Ann, Anfang 30, lebt ihr Leben zwischen langweiliger Büroarbeit, übergriffiger Familie und ihren Sex-Affären als devoter Part in Sado-Maso-Beziehungen. Leider selten zu ihrer Zufriedenheit, und meist sehr passiv. „Für gewöhnlich warte ich, was der andere bestellt, um dann nicht neidisch zu sein“, erzählt sie einem ihrer Dates an der Bar. Ihr Gegenüber findet, dass das eine recht komplizierte Art der Lebensgestaltung ist und hat damit nicht Unrecht.

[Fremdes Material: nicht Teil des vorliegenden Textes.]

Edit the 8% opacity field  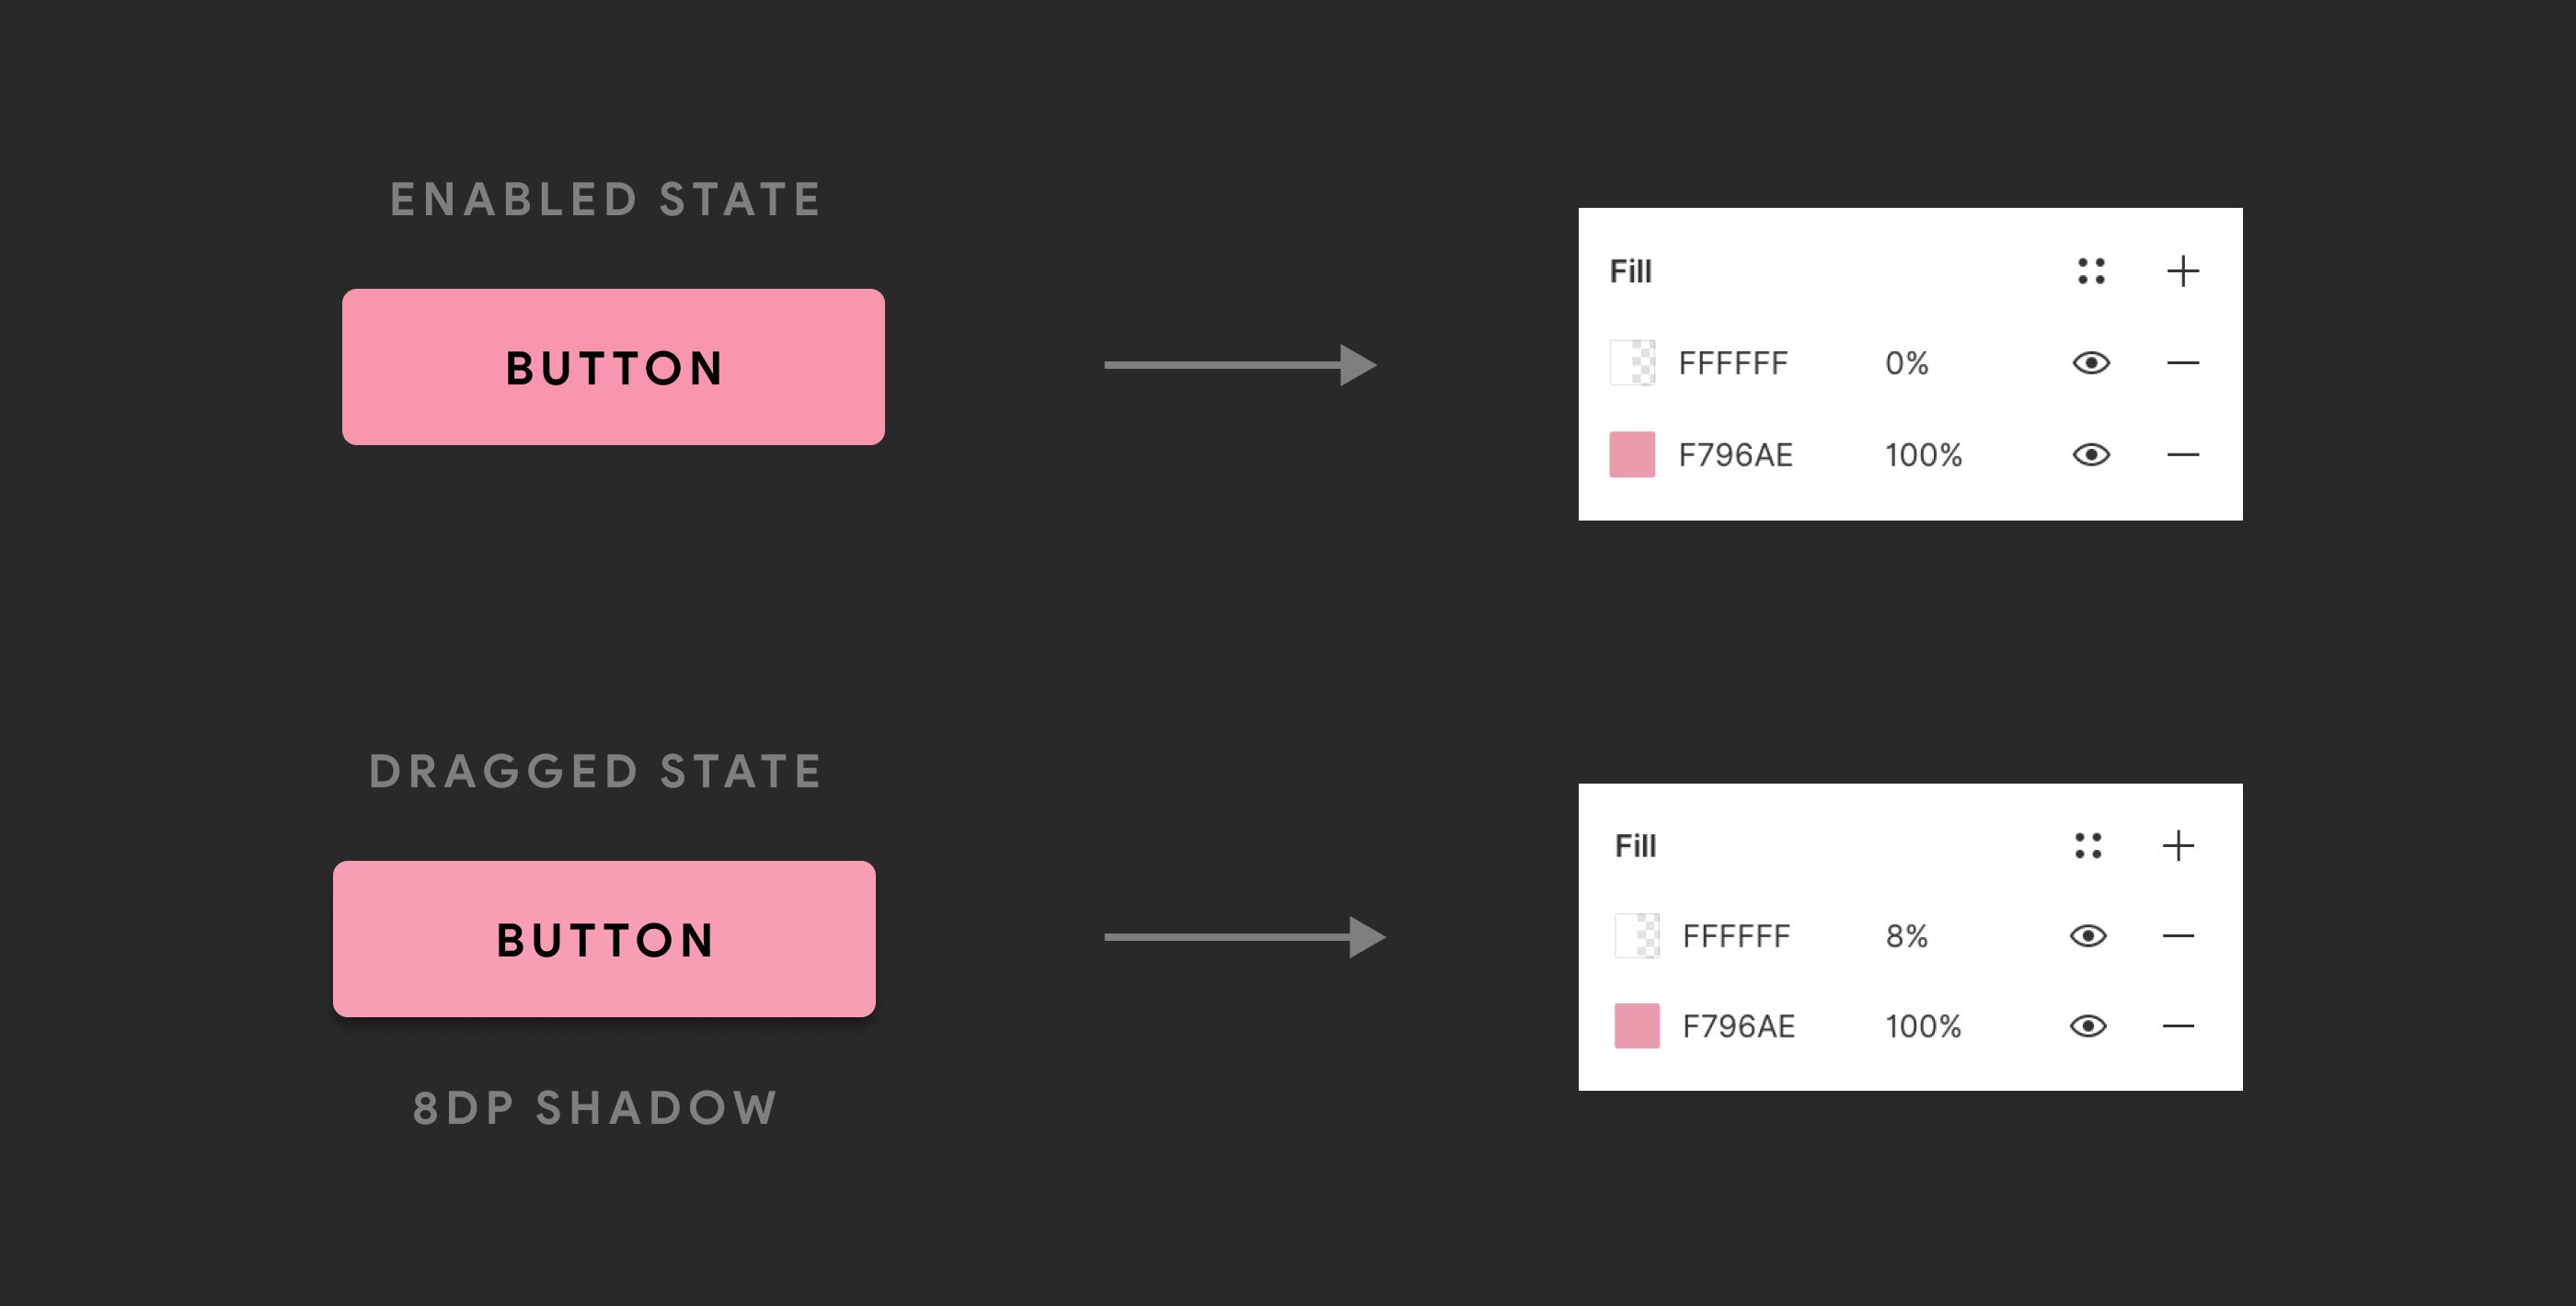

Joanna Arnow, verantwortlich für Drehbuch, Regie und Schnitt und auch die Hauptdarstellerin (ihr Vater spielt Anns Vater) ihres zweiten Langfilms „Dieses Gefühl, dass die Zeit, etwas zu tun, vorbei ist“ zehn Jahre nach dem autobiografischen Dokumentarfilm „i hate myself :)“ setzt brutal selbstentblößend und ausdruckslos Szene an Szene, dialogarm, tragikomisch, mitunter auch nur tragisch, bis eines Tages...
Außerdem neu in den Ruhr-Kinos: das Selbstfindungsdrama „Black Dog – Weggefährten“ von Guan Hu, die Trash-Farce „Die geschützten Männer“ von Irene von Alberti, der Thriller „Rich Flu“ von Galder Gaztelu-Urrutia, das Mittelerde-Anime „Der Herr der Ringe: Die Schlacht der Rohirrim“ von Kenji Kamiyama, die Broadway-Adaption „Wicked“ von Jon M. Chu und das Marvel-Abenteuer „Kraven the Hunter“ von J.C. Chandor.